第3話 おじさんと卵焼き 時々イケボ
【前話ダイジェスト】
あるんだよ…神様にだって
「ハラスメントが迫ってくる!?」
って焦る瞬間
【本編】
石炭ストーブの奏でる音に薬缶が湯気を立てる音が絡まり、窓からは包み込むような柔らかな光が差し込んでいるオフィス。
今はそこに、幸せな香りが彩りを添えられていました。
「主任は、どう言った経緯でこちらへ?」
声の主は、ふっくらとした甘そうな卵焼きを頬張っています。そしてそのまま箸を咥え「うぅん、美味しっ!」と呟く彼女。

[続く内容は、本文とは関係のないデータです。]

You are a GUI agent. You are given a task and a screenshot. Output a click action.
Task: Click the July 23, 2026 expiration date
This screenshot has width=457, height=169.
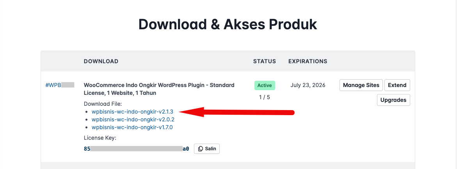[x=308, y=85]
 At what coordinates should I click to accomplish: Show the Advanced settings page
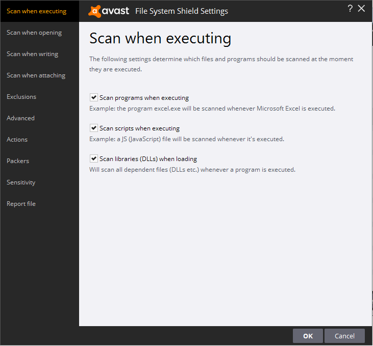[x=20, y=118]
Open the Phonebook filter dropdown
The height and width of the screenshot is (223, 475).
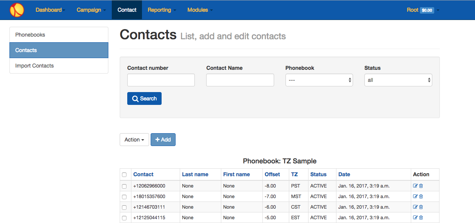click(319, 80)
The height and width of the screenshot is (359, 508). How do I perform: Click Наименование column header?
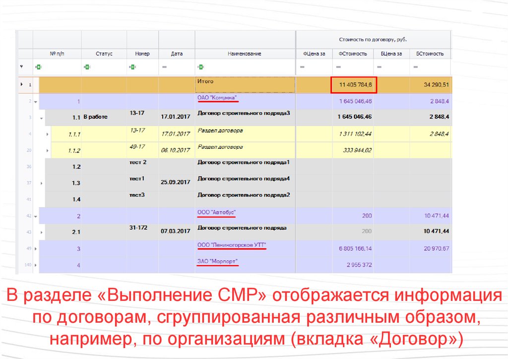(x=245, y=54)
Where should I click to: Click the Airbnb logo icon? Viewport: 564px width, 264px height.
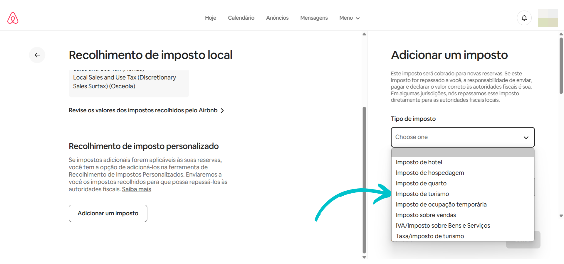[13, 18]
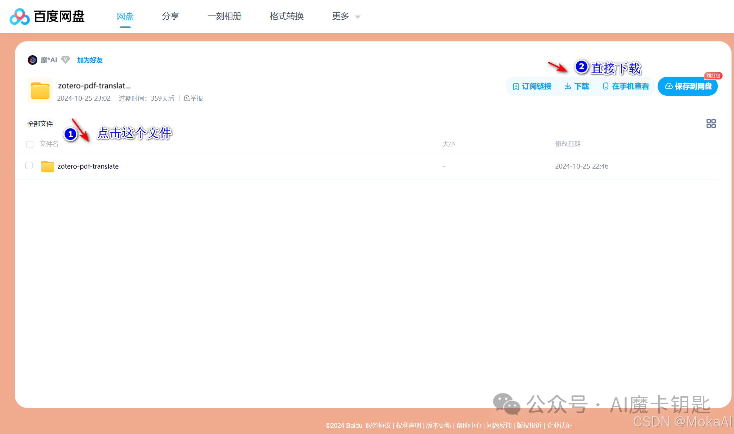734x434 pixels.
Task: Open 帮助中心 footer link
Action: [469, 426]
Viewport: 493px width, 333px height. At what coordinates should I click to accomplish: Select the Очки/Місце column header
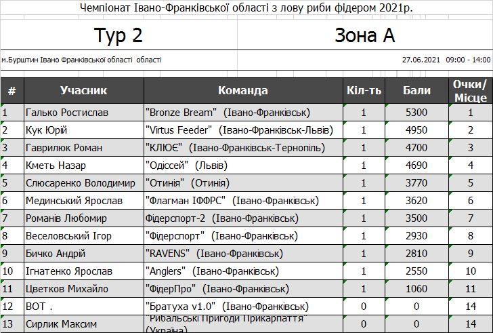pos(471,91)
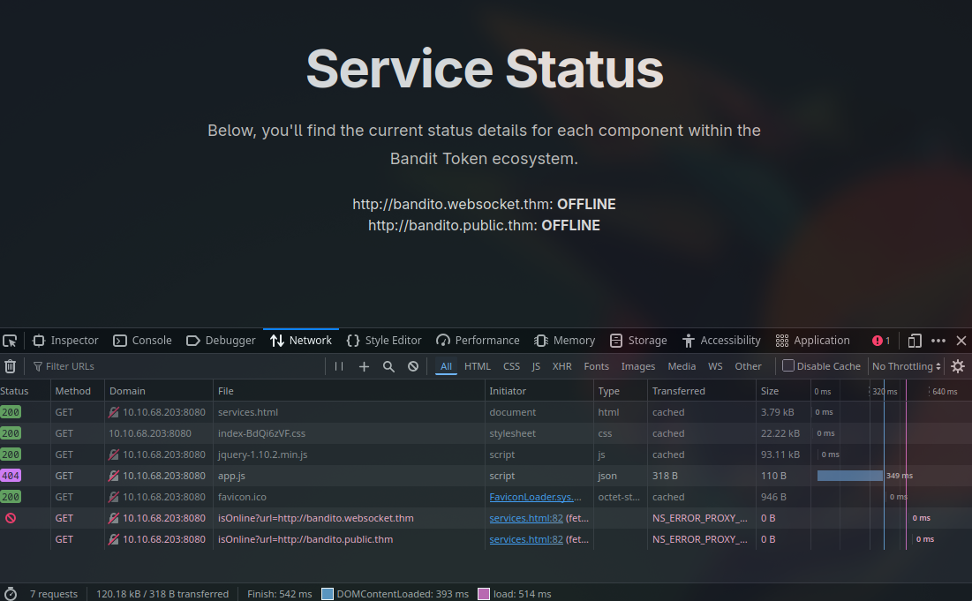Enable the Disable Cache checkbox
The width and height of the screenshot is (972, 601).
788,366
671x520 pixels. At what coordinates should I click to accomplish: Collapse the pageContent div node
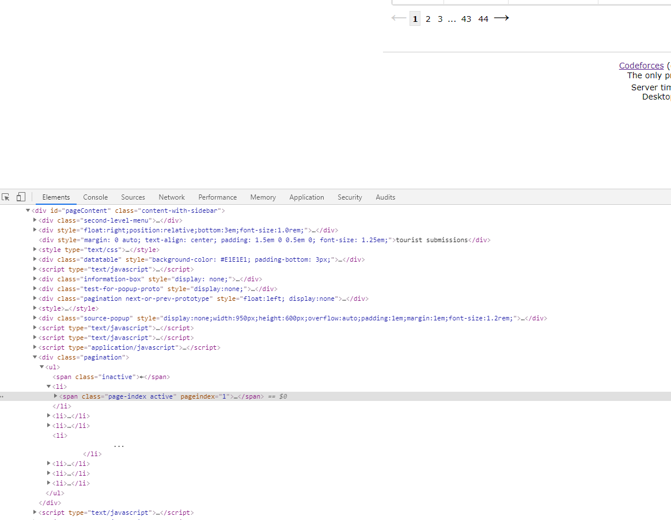click(x=28, y=210)
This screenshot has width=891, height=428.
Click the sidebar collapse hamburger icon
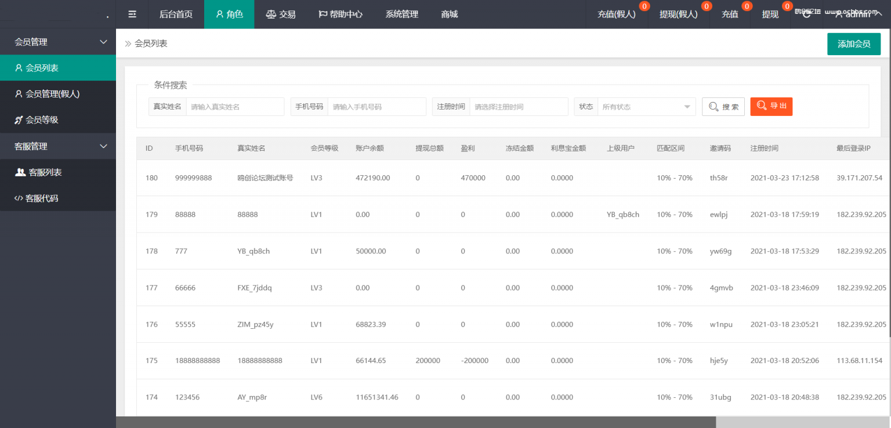[132, 14]
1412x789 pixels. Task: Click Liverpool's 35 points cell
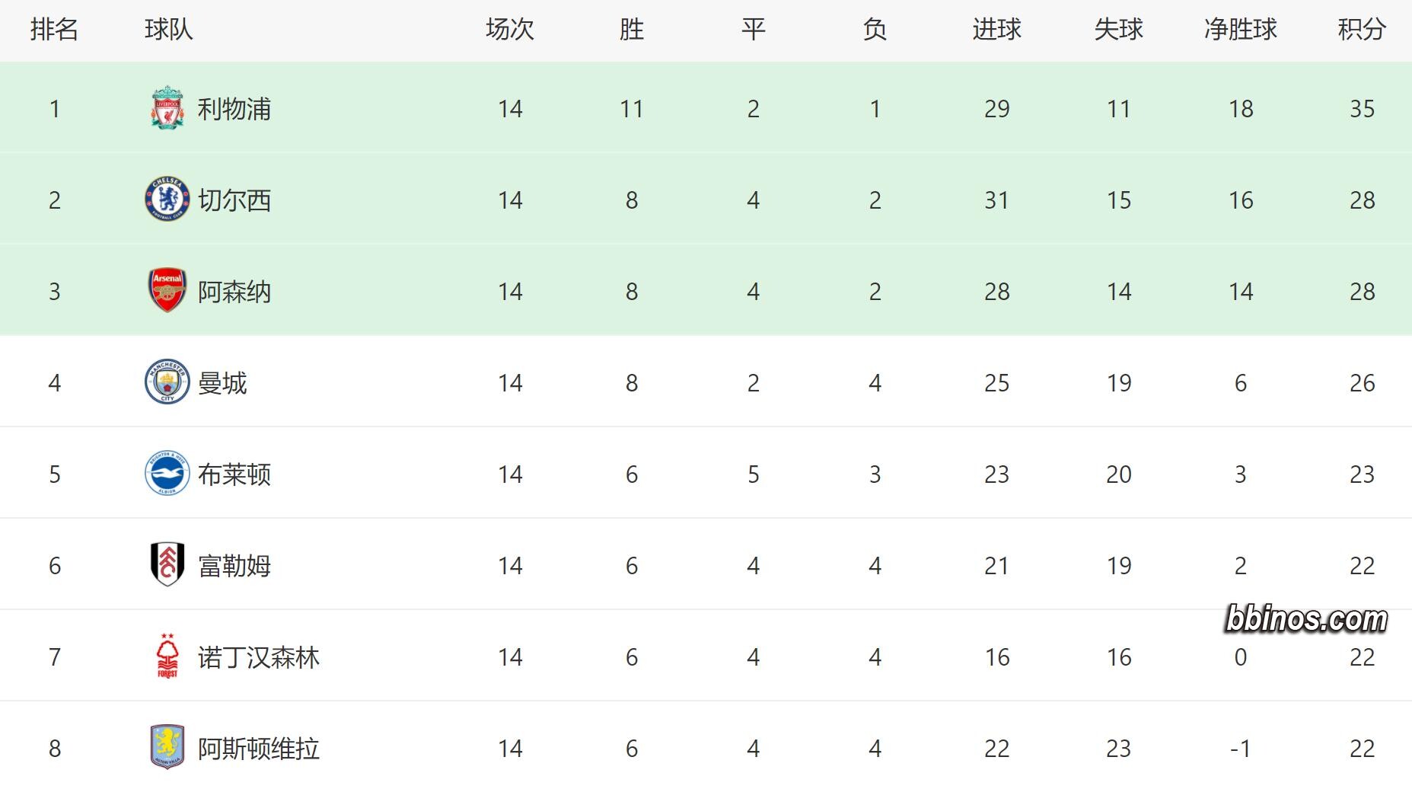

お行儀がよろしくないですよ?と注意しようかとも思いましたが、この部下、先程まで額に角を生やしていたお方なんですよね。言い方を間違えるわけにはいきません……と自分に言い訳し言葉を飲み込みます。決して日和った訳ではないですよ?
「あの……言いにくいこと、聞いちゃいましたか、あたし」
私が返答に困ったと勘違いしたのでしょう。彼女は私の顔を見上げ覗き込んできます……だから、箸は咥えるものではありませんよ。
「いいえ、隠すほどのことではありません」
いつまでも黙っているのも失礼なので、素直にここへ来た経緯を説明することにしました。
「『お前さんにはこの部署が適してるだろうよ』って決められただけですよ。転生前の魂の御祓に、まさか役所仕事があるだなんて、想像もしていませんでしたし」
「あっ、やっぱり主任も御祓で仕事を与えられた口なんですねぇ。あたしと一緒ですね!」
そう……私はつい先日、人としての生を終えました。死因は思い出せないのですが、大半の方が同じように覚えていないそうです。
まぁ、経緯は色々あるのでしょうが、死して輪廻転生を果たす前の魂の浄化……通称:御祓で、様々な仕事を天界で行うことが通例なそうで。
「主任、生前は徳の高い方だったんでしょうねぇ。主任クラスってことは、神の位を授かっているわけですし」
「そのような分け方をされるのですか? 全く知りませんでした。それと、徳が高いなんて、きっと無いですよ、生前を覚えていませんが。それよりもアナタは神の一柱ではないのですか?」
「あたしが神? ないない、あり得ないですよ! あたしは天使の位を授かりましたし。それよりも、あ、あたしが、神?だなんて……くぅ~!お腹痛い! 笑わせないでください、主任~!! くっくっくっ……」
「そんなことないのでは? 鬼も一柱に数えられてもおかしくな──」
「──あっ? ごめんなさい、今何て言いました?」
笑いすぎで涙目の彼女が苦し気に言葉を紡いでいました。──危ない、口が滑りました。どうやら聞こえてなかったようですね……ないですよね?
「まっ、徳ってのは噂でしかないんですけど。でも、ここに配属されるだけの理由は、きっとあったと思うんです。何か言われませんでしたか、転生受付で」
「転生受付で……ですか?」
賽の河原を渡った先のテントにあった転生受付。ずらっと並んだ魂の列で待つこと……半日ほどだったでしょうか?
えぇっと……そうそう、無気力な感じの人が担当でしたね。それで──
「あぁ、確かにボソッと言われましたね『イケボだな、あんた』って」
「ぶふぉっ!」
部下である彼女が吹き出しました。咀嚼中の卵焼きを盛大に噴き出して。